Ich versuche gerade ein servlet an einer bestimmten Stelle zu beenden, ist mir leider bis jetzt nicht gelungen.
Ich habe das mal mit System.exit(); versucht, geht aber nicht .

Hat jemand vielleicht eine Idee.

Danke im Voraus.


----------



## maki (6. Apr 2009)

Wie wäre es mit return?

System.exit ist bei WebApps verboten!


----------



## The_S (6. Apr 2009)

System.exit im Servlet? Du weißt, dass ein Servlet keine normale Applikation ist!? Was macht denn dein Servlet, dass man es "beenden" könnte?

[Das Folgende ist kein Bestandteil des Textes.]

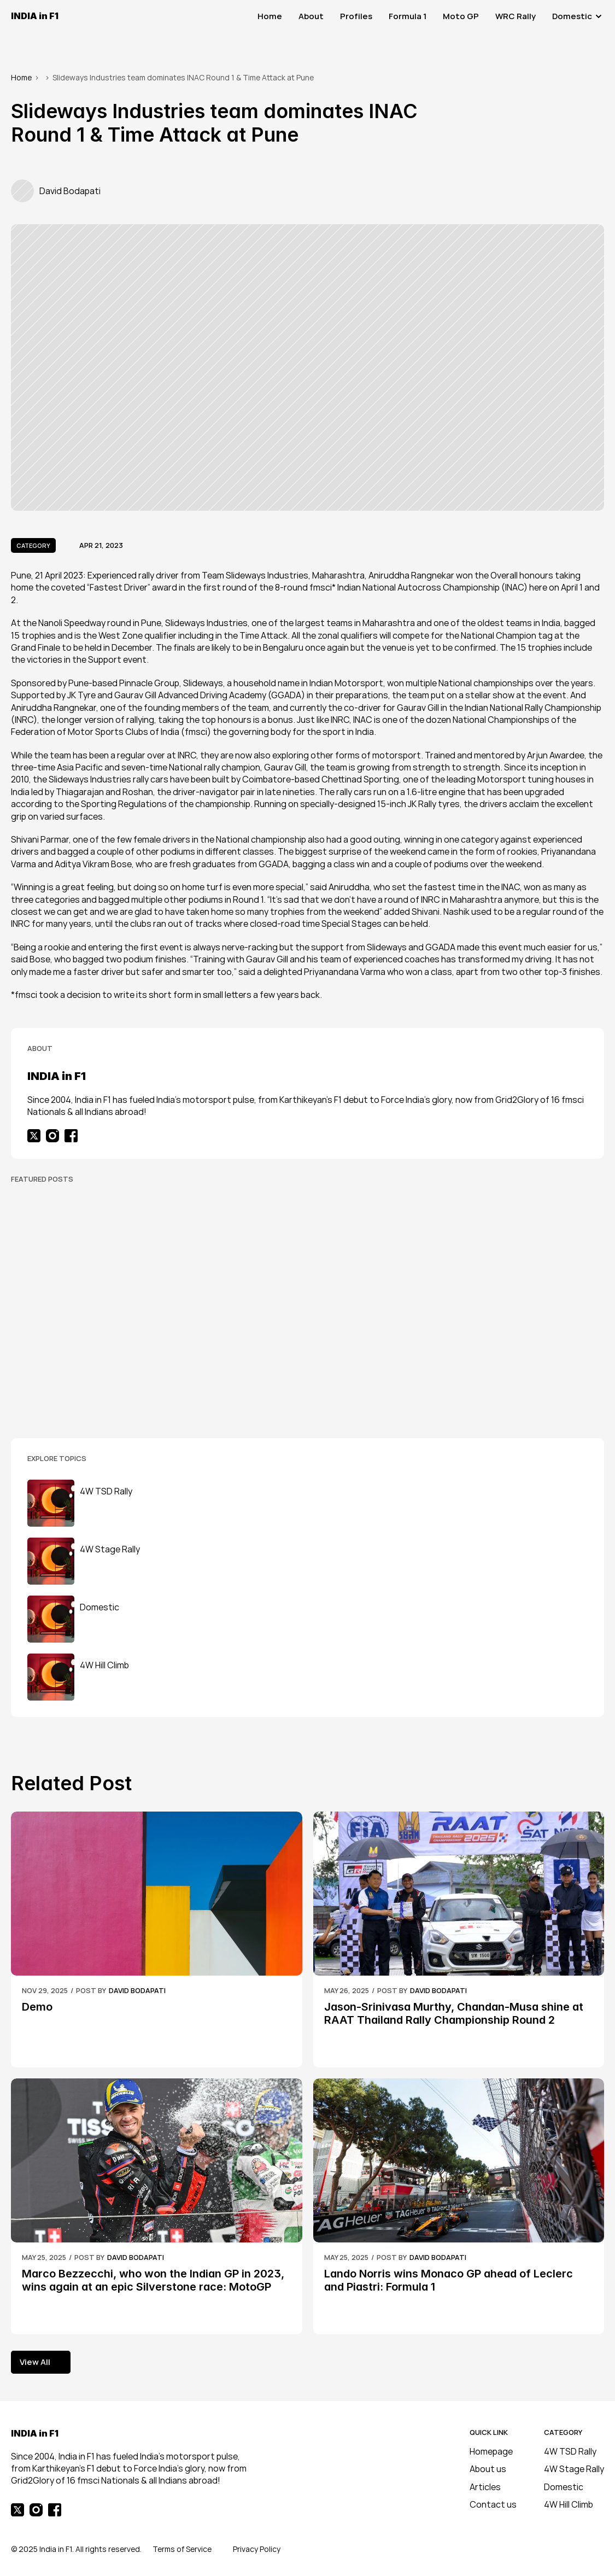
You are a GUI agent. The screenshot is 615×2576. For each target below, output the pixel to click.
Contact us (493, 2504)
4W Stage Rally (574, 2469)
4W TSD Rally (570, 2451)
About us (488, 2469)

Du könntest mit dem return-Statement vorzeitig eine Methode wieder verlassen.


----------



## carpe (6. Apr 2009)

asdd


----------



## The_S (6. Apr 2009)

carpe hat gesagt.:


> asdd



Achso, jetzt ist alles klar


----------



## ARadauer (6. Apr 2009)

was passiert eigentlich bei System.exit(); ? Beendet man den Servlet Container? zb Tomkatze?


----------



## maki (6. Apr 2009)

ARadauer hat gesagt.:


> was passiert eigentlich bei System.exit(); ? Beendet man den Servlet Container? zb Tomkatze?


Wenn die Policy es erlaubt schon, deswegen ist es meist verboten auf irgendetwas das nach Server aussieht.

System.exit beendet die komplette VM.


----------



## Ebenius (6. Apr 2009)

Nur aus Neugier: Es gab doch irgendeinen EE Server der per ClassLoader den Binärcode der geladenen Klassen modifiziert hat, wenn ein System/Runtime.exit()-Call drin auftauchte... Oder hab ich mir das eingebildet?

Ebenius


----------



## maki (6. Apr 2009)

Ebenius hat gesagt.:


> Nur aus Neugier: Es gab doch irgendeinen EE Server der per ClassLoader den Binärcode der geladenen Klassen modifiziert hat, wenn ein System/Runtime.exit()-Call drin auftauchte... Oder hab ich mir das eingebildet?


k.A., ehrlich gesagt kenne ich nur die Variante mit der Policy.


----------